According to the Pakistan Taliban, a prominent leader escaped unharmed from a suspected drone strike on a safe house in eastern Afghanistan.
The strike came a week after a ceasefire between the Tehreek-e-Taliban Pakistan (TTP) and the government was broken, with militants accusing Islamabad of killing their fighters.
After establishing in 2007, the TTP — a different movement with common roots with Afghanistan’s new leaders — pushed Pakistan into a period of horrible conflict.
Maulvi Faqir Mohammad was the target of a drone strike on a compound in Chawgam village, in the eastern province of Kunar, near the Pakistani border, according to two TTP sources in Afghanistan.
“Maulvi Faqir Mohammad was not present at the time… two Tehreek-e-Taliban Pakistan members were wounded,” according to one source.
TTP fighters from Pakistan crossing the porous border with Afghanistan were using the compound as a base, he claimed. Mohammad was imprisoned for years in Afghanistan’s notorious Bagram prison by the previous US-backed Kabul government but was released after the Taliban’s swift takeover of the nation in August.
It was unclear who was behind Thursday’s strike, although both Pakistan and the US have used unmanned aerial vehicles to carry out assassinations in the region in the past.
The hit was an explosive fired from the ground, according to Bilal Karimi, a spokesman for the Afghan Taliban, who talked to AFP from Kabul. The TTP was founded 14 years ago and has been blamed by Pakistani administrations for about 70,000 deaths.

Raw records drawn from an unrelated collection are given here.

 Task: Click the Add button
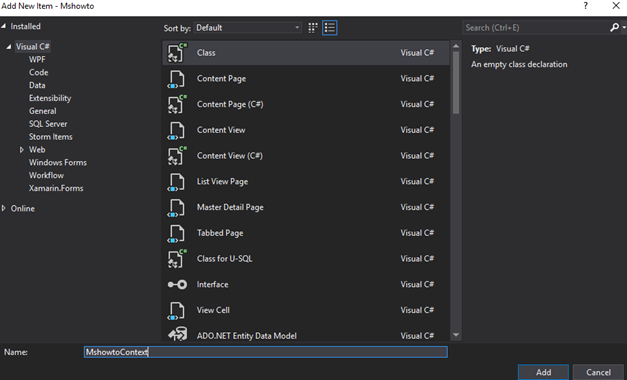[543, 372]
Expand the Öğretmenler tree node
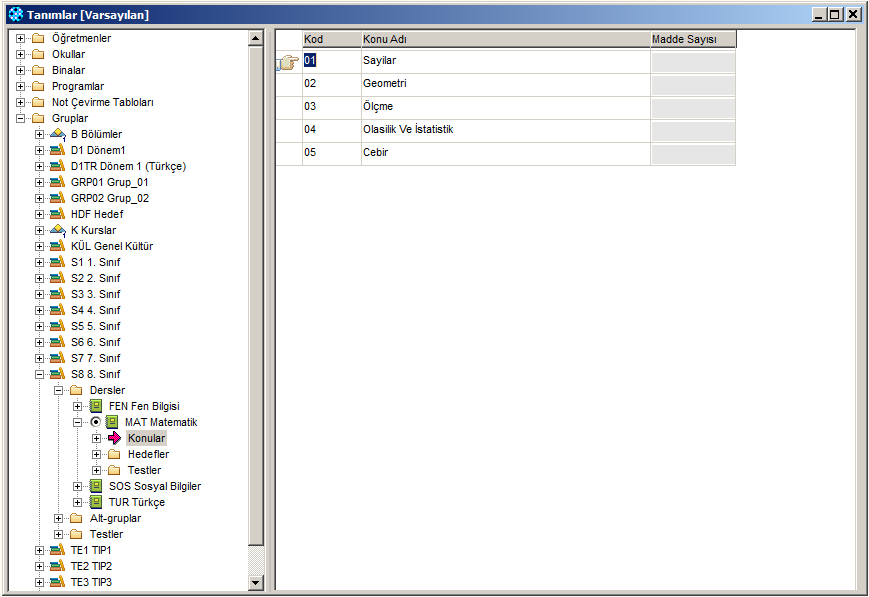The image size is (869, 597). [20, 38]
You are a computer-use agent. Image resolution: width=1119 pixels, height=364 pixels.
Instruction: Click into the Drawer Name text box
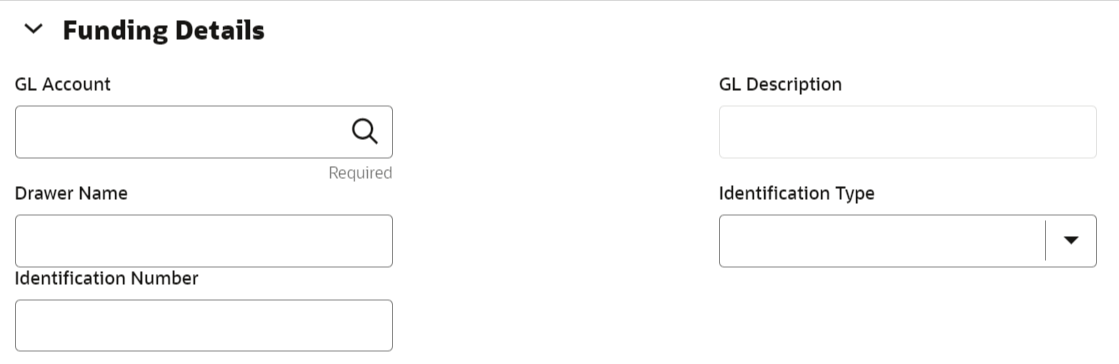pyautogui.click(x=203, y=241)
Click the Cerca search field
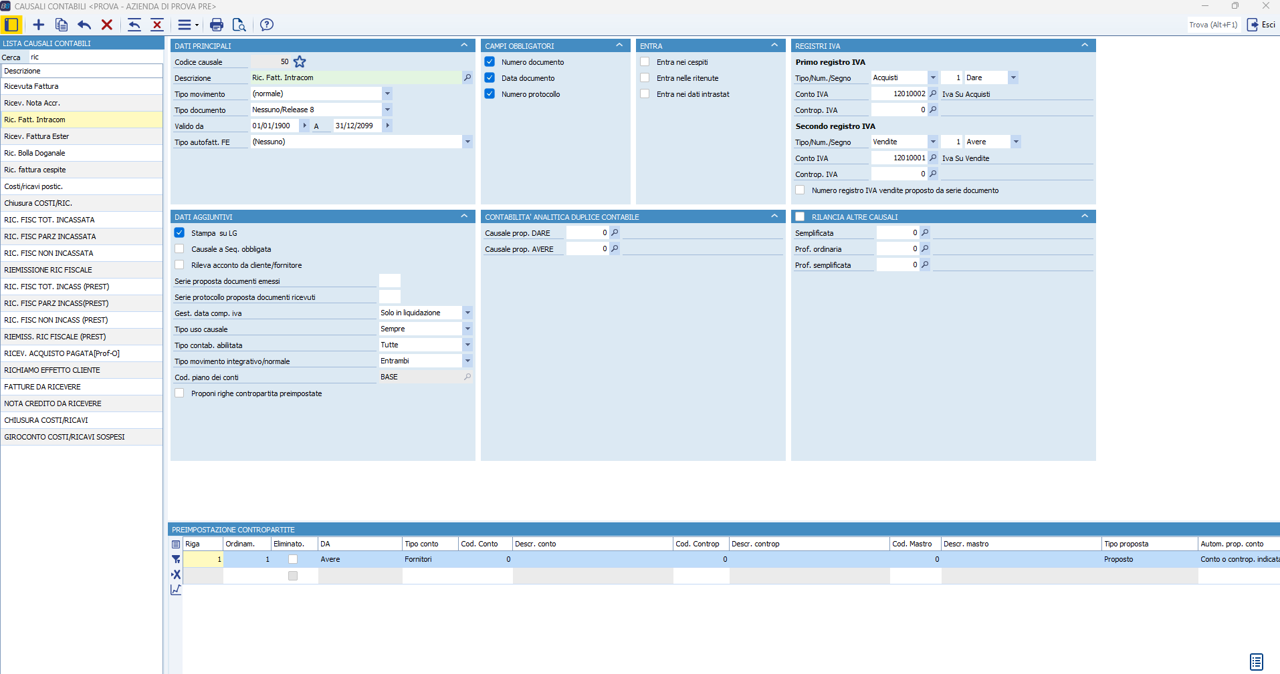1280x674 pixels. [x=95, y=58]
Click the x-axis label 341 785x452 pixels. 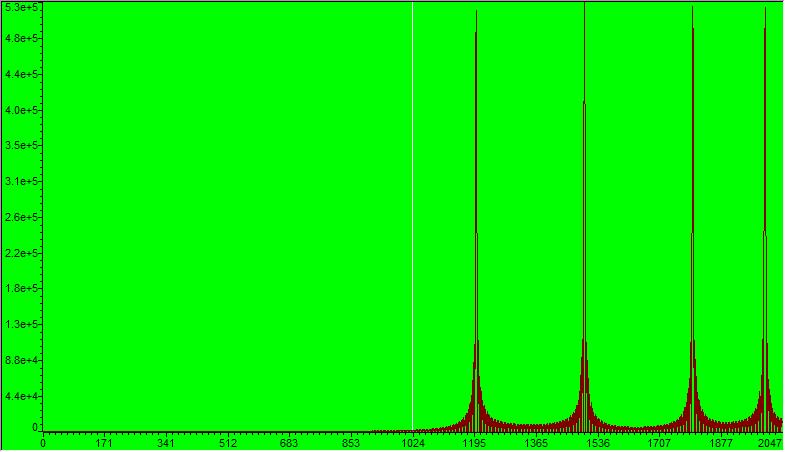pyautogui.click(x=166, y=442)
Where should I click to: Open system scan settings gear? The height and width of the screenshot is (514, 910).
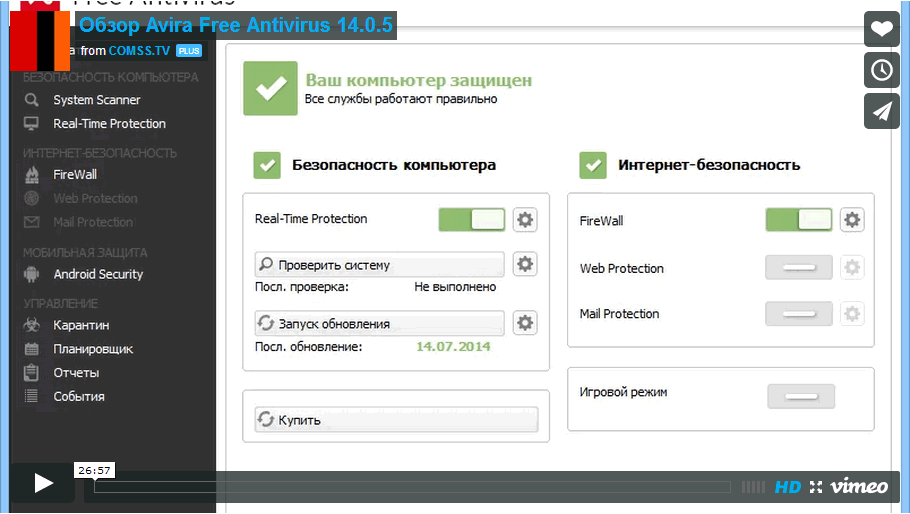coord(525,264)
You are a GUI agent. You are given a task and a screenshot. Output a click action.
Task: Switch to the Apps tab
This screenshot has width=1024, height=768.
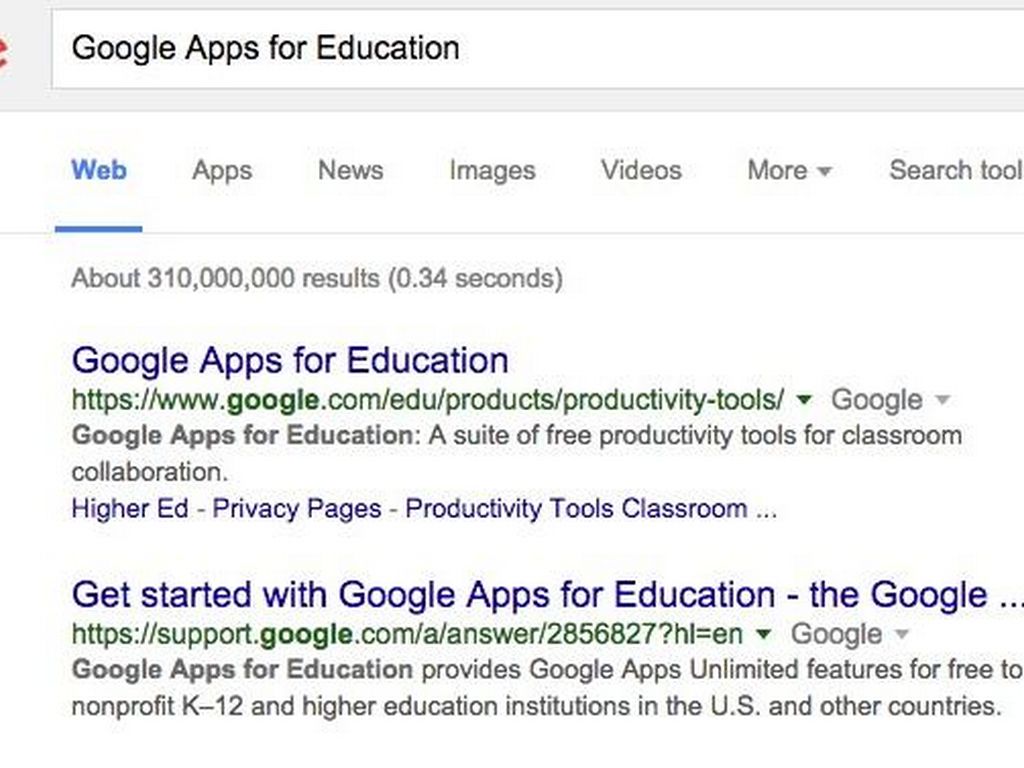click(222, 170)
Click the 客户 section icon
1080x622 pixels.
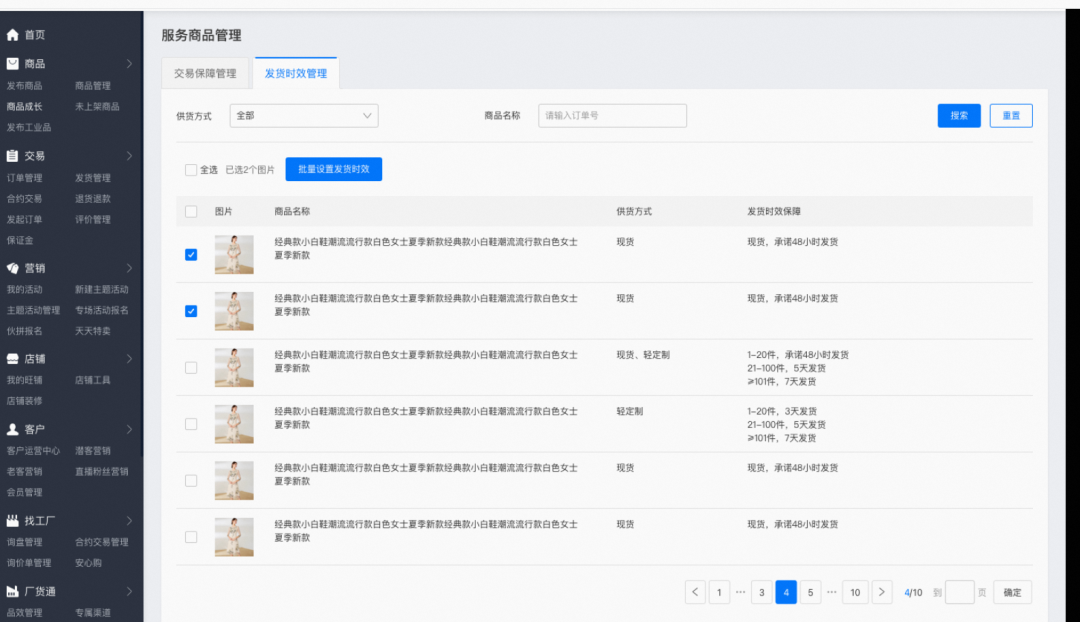[13, 429]
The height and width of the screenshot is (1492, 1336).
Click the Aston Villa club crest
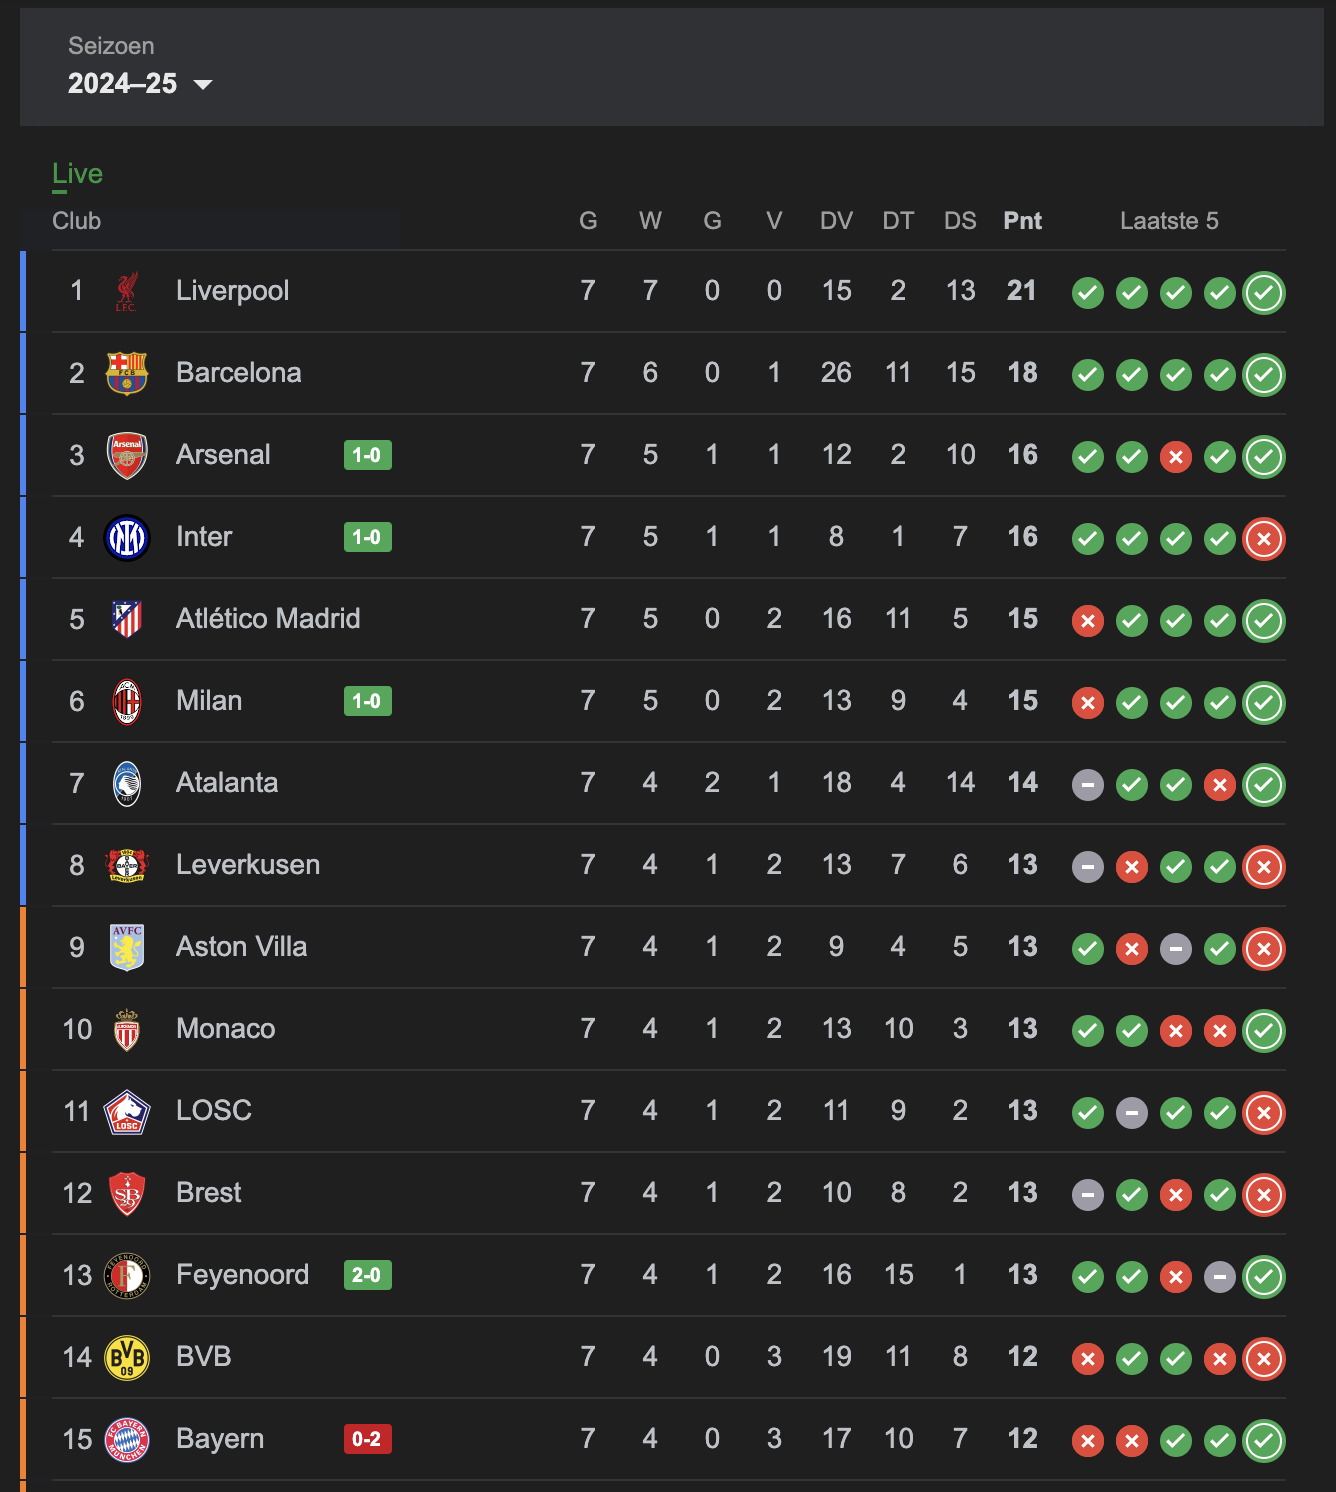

On Thursday, Pakistan commemorated the seventh anniversary of the TTP massacre of almost 150 schoolchildren in Peshawar, a crime that has left an indelible impact on the country’s collective memory.
The military responded with a crackdown in 2014, crushing the movement and forcing its hardcore Islamist fighters into hiding in Afghanistan. Pakistan is now attempting to prevent a TTP resurgence following the Taliban’s victory in Afghanistan.